** start Reading text **
Thursday, November 8, 2012

Lights, motherfucker.

I'm of the opinion bike lights are wonderful and you can't argue the safety. What I take issue with are morons ride as if the've never fucking heard of daylight savings time and get on the street well after sundown, without them. I've had kids to say it's not “cool” to have reflectors or lights, cause it's not a clean look. I think it's because they're too fucking cheap to buy a set. It's maybe $20 for a light that could literally save their asses. It's a pretty messed up visual. Most cyclists run through lights, even at 5:30 and later, their dumb asses, It's dark now. Put a goddamned flashlight on the fucking bike or go to Harbor freight and buy that cheap mechanics light, that straps around your head. And not so the road will be beautifully illuminated for your riding pleasure. It's so drivers can see your ass in time to keep from killing you!
** end Reading text **
Set exercise: Reproduce verbatim the passage of the bike-lights post above, starting at "Lights, motherfucker." and ending at "from killing you!".
** start Material provided **
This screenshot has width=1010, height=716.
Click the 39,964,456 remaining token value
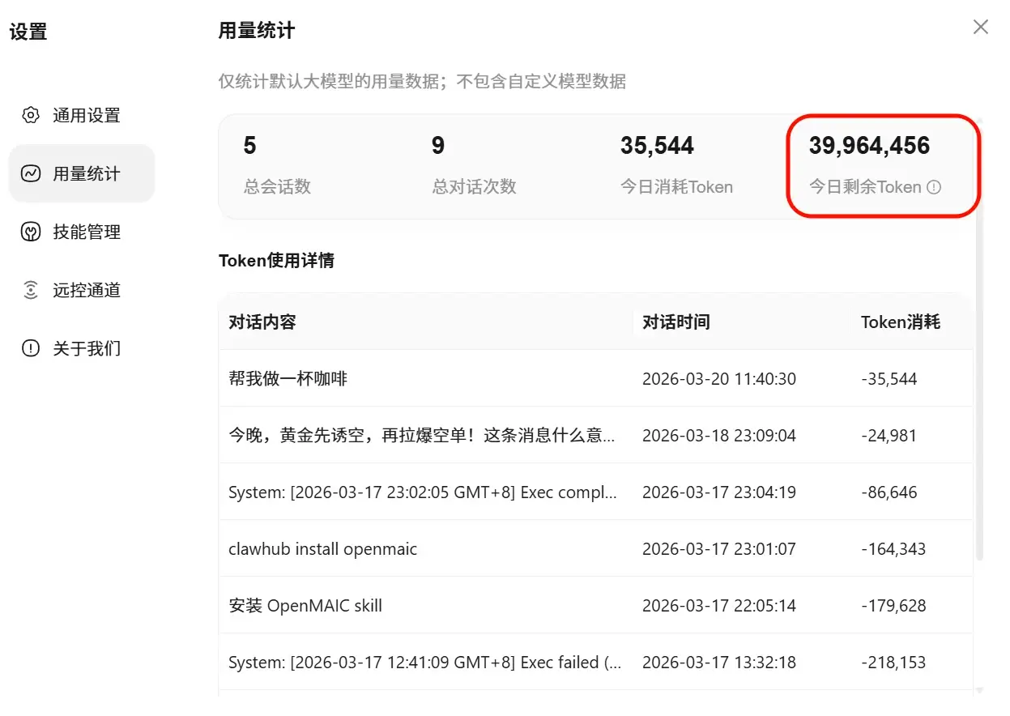869,146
** end Material provided **
Written solution:
Lights, motherfucker.

I'm of the opinion bike lights are wonderful and you can't argue the safety. What I take issue with are morons ride as if the've never fucking heard of daylight savings time and get on the street well after sundown, without them. I've had kids to say it's not “cool” to have reflectors or lights, cause it's not a clean look. I think it's because they're too fucking cheap to buy a set. It's maybe $20 for a light that could literally save their asses. It's a pretty messed up visual. Most cyclists run through lights, even at 5:30 and later, their dumb asses, It's dark now. Put a goddamned flashlight on the fucking bike or go to Harbor freight and buy that cheap mechanics light, that straps around your head. And not so the road will be beautifully illuminated for your riding pleasure. It's so drivers can see your ass in time to keep from killing you!